# Task details
Please copy the lines below word for word.

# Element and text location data
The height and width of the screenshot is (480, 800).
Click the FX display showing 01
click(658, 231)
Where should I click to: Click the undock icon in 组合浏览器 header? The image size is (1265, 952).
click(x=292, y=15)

# Reply
The height and width of the screenshot is (480, 800).
Click the FX display showing 01
click(658, 231)
Where should I click to: Click the undock icon in 组合浏览器 header? The image size is (1265, 952).
click(x=292, y=15)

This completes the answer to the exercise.